The Fort Collins Microgrid in Colorado is part of a larger project known as the Fort Collins Zero Energy District (FortZED), where the district plans to create as much thermal and electrical energy locally as it uses.
The main goals are to develop and demonstrate a coordinated and integrated system of mixed distributed resources for the City of Fort Collins, reduce peak loads by 20%-30% on two distribution feeders, increase the penetration of renewables, and deliver improved efficiency and reliability to the grid and resource asset owners.
The microgrid project involves multiple customers including the New Belgium Brewery, InteGrid laboratory, City of Fort Collins facilities, Larimer County facilities, and Colorado State University main campus facilities as well as a variety of distributed energy generation technologies. It has received $6.3 million in funding from the U.S. Department of Energy and $4.7 million from the various industry partners, including Eaton, Advanced Energy, and Brendle.

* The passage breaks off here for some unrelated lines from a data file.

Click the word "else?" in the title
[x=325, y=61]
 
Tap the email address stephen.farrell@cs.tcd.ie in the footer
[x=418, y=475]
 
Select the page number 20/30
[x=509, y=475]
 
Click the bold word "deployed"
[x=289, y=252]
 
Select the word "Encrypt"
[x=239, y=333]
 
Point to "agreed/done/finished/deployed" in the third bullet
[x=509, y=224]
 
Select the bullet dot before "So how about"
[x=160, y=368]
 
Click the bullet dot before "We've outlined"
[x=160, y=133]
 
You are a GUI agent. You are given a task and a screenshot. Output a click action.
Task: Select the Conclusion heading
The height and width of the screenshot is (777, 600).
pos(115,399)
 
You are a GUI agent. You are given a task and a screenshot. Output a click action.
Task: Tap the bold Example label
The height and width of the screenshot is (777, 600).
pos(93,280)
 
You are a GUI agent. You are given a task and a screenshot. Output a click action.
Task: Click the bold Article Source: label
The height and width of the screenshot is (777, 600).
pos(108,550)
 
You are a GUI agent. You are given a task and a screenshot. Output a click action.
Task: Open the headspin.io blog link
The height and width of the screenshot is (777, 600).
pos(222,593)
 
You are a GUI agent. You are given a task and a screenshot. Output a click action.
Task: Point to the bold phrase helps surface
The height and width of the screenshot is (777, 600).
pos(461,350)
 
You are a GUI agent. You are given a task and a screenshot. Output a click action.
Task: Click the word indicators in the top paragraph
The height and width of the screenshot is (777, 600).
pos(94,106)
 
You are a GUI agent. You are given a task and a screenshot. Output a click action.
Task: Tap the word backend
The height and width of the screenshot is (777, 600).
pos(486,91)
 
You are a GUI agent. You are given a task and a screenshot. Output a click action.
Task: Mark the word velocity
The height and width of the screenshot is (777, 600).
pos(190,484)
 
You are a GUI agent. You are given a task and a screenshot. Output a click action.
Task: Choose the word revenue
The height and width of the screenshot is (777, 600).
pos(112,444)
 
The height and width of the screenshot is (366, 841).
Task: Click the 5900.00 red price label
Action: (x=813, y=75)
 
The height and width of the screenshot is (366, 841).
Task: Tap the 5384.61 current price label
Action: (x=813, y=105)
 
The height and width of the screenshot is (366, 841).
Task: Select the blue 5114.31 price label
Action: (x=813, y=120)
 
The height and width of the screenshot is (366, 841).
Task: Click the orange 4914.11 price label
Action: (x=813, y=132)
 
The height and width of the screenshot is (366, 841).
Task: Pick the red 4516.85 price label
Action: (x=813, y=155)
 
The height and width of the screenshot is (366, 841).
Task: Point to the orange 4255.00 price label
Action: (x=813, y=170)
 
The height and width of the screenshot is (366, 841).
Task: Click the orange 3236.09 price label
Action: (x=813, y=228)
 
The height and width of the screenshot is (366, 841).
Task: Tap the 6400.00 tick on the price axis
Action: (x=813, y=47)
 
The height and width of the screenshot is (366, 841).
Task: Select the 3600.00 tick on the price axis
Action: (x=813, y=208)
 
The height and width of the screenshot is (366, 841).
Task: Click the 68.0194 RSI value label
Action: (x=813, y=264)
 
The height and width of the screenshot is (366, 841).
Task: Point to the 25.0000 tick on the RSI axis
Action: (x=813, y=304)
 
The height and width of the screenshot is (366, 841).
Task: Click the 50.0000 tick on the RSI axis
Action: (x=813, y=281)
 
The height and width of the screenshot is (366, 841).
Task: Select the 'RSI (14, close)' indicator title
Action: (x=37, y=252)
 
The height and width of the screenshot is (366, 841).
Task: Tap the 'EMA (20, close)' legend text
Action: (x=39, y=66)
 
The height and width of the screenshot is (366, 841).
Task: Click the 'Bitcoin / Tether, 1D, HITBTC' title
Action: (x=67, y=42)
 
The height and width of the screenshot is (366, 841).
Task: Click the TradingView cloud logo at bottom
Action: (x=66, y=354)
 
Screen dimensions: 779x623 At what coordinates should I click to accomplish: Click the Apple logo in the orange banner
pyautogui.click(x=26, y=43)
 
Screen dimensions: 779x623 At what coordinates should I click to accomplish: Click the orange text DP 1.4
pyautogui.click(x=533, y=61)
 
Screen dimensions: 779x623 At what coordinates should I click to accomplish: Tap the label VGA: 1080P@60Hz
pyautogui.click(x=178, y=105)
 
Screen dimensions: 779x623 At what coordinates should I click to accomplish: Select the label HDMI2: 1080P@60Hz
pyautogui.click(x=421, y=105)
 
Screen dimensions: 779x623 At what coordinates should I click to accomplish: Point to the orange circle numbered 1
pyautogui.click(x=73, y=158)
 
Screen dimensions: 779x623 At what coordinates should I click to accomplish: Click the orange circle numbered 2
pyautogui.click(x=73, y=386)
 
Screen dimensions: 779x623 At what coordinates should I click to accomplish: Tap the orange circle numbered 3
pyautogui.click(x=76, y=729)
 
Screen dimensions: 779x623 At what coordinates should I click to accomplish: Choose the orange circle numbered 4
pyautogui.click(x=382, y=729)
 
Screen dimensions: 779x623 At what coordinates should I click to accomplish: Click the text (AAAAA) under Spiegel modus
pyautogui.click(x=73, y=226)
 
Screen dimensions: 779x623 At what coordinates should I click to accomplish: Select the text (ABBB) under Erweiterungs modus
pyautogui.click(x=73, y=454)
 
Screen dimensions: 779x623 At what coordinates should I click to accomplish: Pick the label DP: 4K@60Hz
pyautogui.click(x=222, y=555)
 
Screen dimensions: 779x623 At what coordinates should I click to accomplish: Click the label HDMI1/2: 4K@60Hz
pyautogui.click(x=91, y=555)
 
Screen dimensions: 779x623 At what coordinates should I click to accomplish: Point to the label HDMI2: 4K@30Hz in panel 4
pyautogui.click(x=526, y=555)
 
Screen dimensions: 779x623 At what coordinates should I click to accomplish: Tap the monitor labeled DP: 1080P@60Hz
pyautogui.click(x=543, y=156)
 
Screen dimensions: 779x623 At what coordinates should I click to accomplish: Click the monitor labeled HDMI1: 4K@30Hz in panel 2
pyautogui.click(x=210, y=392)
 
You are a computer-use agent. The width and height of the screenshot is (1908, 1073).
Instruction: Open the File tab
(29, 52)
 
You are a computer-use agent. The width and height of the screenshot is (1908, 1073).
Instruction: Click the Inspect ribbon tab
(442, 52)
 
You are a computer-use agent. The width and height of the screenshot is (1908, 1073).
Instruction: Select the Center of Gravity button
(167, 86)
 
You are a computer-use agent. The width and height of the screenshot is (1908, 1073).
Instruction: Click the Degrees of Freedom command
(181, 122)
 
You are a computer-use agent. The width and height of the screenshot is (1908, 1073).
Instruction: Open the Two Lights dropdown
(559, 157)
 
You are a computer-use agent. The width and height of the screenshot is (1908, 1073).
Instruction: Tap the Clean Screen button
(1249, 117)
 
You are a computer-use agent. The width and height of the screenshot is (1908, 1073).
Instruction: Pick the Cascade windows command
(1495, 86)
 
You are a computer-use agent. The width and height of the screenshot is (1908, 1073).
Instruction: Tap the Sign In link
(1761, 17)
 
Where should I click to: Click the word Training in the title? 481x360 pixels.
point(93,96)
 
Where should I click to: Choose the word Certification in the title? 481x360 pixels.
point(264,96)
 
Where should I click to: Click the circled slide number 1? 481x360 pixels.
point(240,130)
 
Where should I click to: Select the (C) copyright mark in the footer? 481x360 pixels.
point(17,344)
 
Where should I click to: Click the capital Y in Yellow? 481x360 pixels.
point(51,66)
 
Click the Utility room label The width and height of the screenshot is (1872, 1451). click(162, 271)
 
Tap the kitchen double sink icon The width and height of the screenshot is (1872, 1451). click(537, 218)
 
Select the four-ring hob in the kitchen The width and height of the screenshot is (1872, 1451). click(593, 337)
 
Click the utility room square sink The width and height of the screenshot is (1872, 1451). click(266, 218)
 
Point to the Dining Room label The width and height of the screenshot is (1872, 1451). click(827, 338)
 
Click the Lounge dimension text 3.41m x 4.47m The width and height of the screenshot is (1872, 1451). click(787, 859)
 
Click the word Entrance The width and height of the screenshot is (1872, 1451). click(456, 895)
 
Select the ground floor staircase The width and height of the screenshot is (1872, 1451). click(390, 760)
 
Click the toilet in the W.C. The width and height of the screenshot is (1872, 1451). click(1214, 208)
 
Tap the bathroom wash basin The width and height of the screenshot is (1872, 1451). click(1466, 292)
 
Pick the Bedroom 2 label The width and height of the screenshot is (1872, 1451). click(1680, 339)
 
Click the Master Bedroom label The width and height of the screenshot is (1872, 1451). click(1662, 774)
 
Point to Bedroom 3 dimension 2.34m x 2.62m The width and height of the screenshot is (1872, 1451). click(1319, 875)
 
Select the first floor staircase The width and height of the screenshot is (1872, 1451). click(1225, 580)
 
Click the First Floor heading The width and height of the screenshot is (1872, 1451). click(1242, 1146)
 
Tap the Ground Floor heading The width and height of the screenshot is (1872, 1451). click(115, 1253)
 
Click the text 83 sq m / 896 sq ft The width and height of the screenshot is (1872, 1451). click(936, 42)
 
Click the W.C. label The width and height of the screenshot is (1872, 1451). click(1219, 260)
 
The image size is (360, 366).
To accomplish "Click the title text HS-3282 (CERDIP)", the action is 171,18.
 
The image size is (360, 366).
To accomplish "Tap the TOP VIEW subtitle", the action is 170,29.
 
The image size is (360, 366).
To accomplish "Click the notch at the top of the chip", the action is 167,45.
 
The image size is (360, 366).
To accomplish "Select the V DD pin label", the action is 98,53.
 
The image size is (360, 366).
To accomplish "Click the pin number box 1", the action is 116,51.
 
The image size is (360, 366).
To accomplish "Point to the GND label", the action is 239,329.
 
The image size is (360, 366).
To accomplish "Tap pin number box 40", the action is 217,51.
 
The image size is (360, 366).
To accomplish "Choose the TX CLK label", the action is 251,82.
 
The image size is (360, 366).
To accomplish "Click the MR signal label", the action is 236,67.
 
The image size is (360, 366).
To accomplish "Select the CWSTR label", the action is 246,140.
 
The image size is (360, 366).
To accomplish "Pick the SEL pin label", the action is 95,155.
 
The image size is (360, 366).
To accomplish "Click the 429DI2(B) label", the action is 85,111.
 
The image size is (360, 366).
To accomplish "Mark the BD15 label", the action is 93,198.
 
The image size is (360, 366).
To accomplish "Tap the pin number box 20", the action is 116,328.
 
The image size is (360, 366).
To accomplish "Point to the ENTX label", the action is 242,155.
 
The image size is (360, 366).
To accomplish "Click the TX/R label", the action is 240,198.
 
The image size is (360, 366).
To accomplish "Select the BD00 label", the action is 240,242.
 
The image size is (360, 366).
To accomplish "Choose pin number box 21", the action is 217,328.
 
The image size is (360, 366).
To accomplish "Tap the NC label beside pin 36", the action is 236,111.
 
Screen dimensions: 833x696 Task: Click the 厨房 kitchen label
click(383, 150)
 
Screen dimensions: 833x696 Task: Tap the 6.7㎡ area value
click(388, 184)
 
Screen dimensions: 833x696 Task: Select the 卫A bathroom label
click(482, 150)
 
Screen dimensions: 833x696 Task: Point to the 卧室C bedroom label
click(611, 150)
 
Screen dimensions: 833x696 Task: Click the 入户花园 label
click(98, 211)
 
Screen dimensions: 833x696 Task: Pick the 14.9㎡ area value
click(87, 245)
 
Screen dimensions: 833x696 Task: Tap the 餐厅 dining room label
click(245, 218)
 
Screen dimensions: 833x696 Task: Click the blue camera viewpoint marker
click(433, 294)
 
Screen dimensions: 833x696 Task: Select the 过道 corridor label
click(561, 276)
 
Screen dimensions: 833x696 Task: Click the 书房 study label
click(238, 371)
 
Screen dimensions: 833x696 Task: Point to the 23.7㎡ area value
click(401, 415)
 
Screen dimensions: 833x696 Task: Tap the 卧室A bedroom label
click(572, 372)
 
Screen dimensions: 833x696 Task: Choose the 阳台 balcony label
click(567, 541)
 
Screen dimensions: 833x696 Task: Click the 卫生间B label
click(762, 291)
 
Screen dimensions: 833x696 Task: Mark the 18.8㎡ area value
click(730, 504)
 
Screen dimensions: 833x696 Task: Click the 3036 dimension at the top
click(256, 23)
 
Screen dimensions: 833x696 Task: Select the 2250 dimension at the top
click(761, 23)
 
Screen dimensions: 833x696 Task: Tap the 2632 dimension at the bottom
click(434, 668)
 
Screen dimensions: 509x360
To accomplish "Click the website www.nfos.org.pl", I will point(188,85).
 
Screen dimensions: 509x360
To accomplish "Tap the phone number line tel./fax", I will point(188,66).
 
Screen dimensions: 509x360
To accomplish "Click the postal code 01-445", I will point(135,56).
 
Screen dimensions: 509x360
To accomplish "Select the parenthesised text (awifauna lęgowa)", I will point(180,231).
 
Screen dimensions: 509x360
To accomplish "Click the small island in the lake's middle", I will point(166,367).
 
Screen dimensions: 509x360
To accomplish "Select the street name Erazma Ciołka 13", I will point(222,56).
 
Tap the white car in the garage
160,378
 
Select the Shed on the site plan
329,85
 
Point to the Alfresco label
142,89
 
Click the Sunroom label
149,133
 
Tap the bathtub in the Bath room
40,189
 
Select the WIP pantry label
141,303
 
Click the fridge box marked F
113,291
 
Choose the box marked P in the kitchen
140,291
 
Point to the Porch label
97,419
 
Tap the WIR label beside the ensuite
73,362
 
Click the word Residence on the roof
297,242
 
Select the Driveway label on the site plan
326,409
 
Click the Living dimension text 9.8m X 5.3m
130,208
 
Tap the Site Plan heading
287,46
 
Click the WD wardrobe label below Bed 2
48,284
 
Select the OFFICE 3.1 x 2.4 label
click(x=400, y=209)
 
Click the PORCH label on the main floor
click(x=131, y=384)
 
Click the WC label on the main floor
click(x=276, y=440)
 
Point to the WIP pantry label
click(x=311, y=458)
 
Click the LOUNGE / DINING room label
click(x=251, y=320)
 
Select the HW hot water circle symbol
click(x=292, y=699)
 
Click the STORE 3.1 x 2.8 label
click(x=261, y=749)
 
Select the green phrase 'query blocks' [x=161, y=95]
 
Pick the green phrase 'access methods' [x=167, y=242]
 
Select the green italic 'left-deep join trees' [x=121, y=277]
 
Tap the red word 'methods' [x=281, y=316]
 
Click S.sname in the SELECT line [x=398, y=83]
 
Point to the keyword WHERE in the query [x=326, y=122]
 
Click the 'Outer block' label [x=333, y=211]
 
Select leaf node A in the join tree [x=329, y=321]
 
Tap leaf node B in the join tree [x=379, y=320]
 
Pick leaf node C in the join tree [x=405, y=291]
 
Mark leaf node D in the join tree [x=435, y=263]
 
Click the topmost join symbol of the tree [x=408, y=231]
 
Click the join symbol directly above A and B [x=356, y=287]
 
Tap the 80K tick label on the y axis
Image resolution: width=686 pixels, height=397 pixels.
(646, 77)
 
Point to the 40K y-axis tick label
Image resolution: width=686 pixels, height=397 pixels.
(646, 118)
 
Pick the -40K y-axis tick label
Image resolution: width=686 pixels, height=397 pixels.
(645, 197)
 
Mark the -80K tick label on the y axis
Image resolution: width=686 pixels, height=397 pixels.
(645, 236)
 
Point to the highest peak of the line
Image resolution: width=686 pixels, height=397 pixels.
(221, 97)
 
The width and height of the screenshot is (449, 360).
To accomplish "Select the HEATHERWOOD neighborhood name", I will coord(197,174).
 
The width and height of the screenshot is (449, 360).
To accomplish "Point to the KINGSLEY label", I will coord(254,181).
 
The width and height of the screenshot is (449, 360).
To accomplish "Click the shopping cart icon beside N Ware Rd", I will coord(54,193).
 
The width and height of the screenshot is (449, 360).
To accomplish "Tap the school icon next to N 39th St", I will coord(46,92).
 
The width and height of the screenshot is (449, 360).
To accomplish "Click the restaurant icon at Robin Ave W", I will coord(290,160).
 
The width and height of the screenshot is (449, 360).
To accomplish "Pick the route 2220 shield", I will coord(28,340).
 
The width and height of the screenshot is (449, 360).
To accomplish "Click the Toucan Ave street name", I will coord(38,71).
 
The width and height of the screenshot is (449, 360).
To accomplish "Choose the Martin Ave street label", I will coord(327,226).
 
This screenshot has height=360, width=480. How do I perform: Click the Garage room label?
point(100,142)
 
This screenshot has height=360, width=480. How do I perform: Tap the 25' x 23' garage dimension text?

Technologies in the project include solar PV, CHP, microturbines, fuel cells, plug-in hybrid electric vehicles, thermal storage, load shedding, and demand side management. The combined distributed generation and load shedding capabilities is 5 MW spread across five customer locations. The larger FortZED project represents about 10-15% of Fort Collins Utilities’ entire distribution system, with a peak load of 45.6 MW across 7,257 customers. There will be a total of 345 kW of solar PV, as well as 700 kW of combined heat and power, 60 kW of microturbines, and 5 kW of fuel cells. The brewery in particular can produce over half of the power it consumes, when its own distributed generation facilities (790 kW biogas power, 200 kW solar PV) are running at peak power. Additionally, the various facilities have diesel-based backup generators totaling 2,720 kW in capacity, which are typically used for emergency power.
Demand response will occur through various heating, cooling, and ventilation rescheduling using existing Johnson Controls and Trane building automation systems.
Overall, the project is considered to be very innovative for a small municipally-owned utility and will offer interesting lessons for other milligrids under development.